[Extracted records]
*** Begin section ***

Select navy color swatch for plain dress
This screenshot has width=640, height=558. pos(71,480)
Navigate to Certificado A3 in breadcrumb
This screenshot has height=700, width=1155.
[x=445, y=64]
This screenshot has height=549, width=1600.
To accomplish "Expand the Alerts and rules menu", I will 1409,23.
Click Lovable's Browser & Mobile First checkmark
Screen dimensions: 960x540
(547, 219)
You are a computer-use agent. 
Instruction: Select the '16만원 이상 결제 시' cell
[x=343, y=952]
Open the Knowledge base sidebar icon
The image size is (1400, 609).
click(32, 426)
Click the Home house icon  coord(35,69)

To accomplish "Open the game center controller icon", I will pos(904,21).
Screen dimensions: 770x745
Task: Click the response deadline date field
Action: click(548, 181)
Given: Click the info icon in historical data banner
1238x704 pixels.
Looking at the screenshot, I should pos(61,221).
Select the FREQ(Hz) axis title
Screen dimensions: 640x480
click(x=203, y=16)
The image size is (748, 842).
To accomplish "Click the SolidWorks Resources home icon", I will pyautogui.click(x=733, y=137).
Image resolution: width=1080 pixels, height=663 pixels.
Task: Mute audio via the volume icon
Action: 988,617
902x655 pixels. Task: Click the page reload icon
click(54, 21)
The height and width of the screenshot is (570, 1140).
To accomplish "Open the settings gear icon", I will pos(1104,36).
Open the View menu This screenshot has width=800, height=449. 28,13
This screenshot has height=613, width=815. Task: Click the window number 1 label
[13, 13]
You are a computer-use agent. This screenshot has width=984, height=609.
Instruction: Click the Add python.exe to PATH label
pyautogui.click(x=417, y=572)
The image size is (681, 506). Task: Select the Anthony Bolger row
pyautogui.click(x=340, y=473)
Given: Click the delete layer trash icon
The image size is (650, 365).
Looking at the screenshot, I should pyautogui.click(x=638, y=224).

*** End section ***

◆ Task requirements ◆
The lines of the records that contain the string "menu" should be located and copied.

◆ Exercise solution ◆
To accomplish "Expand the Alerts and rules menu", I will 1409,23.
Open the View menu This screenshot has width=800, height=449. 28,13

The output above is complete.